━━━ DATA SHOWN ━━━

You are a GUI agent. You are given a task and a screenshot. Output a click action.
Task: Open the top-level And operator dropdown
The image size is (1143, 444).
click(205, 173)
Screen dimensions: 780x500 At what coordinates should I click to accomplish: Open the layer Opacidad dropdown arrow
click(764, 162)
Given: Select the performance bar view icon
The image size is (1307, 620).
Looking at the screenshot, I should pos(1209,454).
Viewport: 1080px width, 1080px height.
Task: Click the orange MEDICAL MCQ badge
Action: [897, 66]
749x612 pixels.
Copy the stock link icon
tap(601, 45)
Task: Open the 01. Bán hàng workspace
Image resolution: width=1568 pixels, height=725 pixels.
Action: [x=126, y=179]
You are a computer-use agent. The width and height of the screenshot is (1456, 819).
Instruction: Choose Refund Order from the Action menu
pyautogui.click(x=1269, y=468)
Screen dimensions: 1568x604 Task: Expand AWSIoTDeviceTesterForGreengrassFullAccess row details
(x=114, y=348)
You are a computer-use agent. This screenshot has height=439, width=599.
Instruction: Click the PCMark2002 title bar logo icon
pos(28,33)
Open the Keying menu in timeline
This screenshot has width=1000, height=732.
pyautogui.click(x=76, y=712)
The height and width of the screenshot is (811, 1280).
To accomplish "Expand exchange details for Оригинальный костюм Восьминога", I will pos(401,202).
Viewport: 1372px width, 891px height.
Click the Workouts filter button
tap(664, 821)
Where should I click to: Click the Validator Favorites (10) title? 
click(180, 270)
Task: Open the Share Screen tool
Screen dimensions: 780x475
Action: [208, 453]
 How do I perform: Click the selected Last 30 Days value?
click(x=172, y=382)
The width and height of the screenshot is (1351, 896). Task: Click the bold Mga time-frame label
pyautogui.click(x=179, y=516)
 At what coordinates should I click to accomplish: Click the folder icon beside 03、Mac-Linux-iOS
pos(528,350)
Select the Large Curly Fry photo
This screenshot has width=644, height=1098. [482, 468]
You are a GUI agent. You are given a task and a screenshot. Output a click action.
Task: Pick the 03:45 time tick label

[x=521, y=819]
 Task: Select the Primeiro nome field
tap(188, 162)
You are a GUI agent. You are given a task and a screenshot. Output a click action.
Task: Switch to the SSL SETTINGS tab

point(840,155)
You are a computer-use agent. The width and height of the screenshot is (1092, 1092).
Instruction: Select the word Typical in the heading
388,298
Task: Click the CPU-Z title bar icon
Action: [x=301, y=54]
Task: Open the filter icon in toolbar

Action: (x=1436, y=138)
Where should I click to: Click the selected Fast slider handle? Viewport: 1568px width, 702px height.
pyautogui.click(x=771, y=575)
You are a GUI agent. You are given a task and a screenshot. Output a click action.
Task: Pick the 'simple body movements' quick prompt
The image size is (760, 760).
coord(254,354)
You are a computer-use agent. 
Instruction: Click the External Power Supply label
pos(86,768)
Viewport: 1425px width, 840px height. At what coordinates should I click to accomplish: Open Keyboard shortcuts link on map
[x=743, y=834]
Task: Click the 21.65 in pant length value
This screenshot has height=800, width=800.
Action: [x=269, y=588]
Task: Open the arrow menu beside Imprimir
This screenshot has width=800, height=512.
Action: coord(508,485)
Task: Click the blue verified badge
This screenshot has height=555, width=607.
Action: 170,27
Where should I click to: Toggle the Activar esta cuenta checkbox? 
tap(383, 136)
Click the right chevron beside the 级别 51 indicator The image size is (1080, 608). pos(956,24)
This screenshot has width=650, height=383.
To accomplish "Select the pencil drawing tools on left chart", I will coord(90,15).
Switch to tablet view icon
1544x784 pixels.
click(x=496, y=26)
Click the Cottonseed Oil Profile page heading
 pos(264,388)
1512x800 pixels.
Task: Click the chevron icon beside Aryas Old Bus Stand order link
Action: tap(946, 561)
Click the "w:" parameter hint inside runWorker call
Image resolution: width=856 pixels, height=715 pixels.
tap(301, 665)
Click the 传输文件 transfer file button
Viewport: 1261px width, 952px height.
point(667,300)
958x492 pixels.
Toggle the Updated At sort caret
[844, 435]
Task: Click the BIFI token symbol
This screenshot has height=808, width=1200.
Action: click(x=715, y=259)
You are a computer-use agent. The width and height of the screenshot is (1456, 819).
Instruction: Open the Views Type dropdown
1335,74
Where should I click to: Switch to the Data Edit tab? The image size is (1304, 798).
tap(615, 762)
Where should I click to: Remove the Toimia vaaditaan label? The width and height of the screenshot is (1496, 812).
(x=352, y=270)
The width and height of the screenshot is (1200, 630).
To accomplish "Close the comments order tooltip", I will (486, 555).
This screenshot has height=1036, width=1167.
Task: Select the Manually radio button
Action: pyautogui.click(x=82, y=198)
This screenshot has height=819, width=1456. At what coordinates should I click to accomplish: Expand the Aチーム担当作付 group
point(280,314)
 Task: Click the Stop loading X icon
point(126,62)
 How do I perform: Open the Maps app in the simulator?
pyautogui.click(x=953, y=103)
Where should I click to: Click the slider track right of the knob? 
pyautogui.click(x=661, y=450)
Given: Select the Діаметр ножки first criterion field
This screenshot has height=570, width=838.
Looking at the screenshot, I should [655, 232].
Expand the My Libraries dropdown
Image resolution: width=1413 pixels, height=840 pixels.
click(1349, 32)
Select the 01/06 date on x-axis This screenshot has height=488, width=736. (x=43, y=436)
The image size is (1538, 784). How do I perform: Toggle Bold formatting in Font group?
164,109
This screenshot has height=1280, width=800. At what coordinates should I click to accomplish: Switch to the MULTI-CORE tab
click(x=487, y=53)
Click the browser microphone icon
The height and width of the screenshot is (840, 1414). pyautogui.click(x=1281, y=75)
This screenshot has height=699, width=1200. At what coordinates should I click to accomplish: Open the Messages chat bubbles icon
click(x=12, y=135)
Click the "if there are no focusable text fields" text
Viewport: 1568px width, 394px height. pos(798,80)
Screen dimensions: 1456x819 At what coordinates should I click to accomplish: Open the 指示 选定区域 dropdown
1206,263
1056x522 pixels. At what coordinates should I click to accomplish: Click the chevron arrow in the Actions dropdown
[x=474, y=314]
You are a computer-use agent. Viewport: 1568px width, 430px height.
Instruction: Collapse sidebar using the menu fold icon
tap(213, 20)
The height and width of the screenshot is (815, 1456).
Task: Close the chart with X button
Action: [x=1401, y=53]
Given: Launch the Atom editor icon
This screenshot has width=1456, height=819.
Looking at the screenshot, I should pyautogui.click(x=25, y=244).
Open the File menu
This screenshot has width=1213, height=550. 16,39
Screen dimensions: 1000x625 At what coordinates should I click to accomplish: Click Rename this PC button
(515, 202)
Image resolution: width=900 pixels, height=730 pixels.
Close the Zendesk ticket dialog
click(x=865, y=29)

━━━

Reproduce verbatim the lines running from the start of the records through the line containing "click(x=172, y=382)", with that final line included.

--- THE RESPONSE ---
You are a GUI agent. You are given a task and a screenshot. Output a click action.
Task: Open the top-level And operator dropdown
The image size is (1143, 444).
click(205, 173)
Screen dimensions: 780x500 At what coordinates should I click to accomplish: Open the layer Opacidad dropdown arrow
click(764, 162)
Given: Select the performance bar view icon
The image size is (1307, 620).
Looking at the screenshot, I should pos(1209,454).
Viewport: 1080px width, 1080px height.
Task: Click the orange MEDICAL MCQ badge
Action: [897, 66]
749x612 pixels.
Copy the stock link icon
tap(601, 45)
Task: Open the 01. Bán hàng workspace
Image resolution: width=1568 pixels, height=725 pixels.
Action: [x=126, y=179]
You are a computer-use agent. The width and height of the screenshot is (1456, 819).
Instruction: Choose Refund Order from the Action menu
pyautogui.click(x=1269, y=468)
Screen dimensions: 1568x604 Task: Expand AWSIoTDeviceTesterForGreengrassFullAccess row details
(x=114, y=348)
You are a computer-use agent. This screenshot has height=439, width=599.
Instruction: Click the PCMark2002 title bar logo icon
pos(28,33)
Open the Keying menu in timeline
This screenshot has width=1000, height=732.
pyautogui.click(x=76, y=712)
The height and width of the screenshot is (811, 1280).
To accomplish "Expand exchange details for Оригинальный костюм Восьминога", I will pos(401,202).
Viewport: 1372px width, 891px height.
Click the Workouts filter button
tap(664, 821)
Where should I click to: Click the Validator Favorites (10) title? 
click(180, 270)
Task: Open the Share Screen tool
Screen dimensions: 780x475
Action: [208, 453]
 How do I perform: Click the selected Last 30 Days value?
click(x=172, y=382)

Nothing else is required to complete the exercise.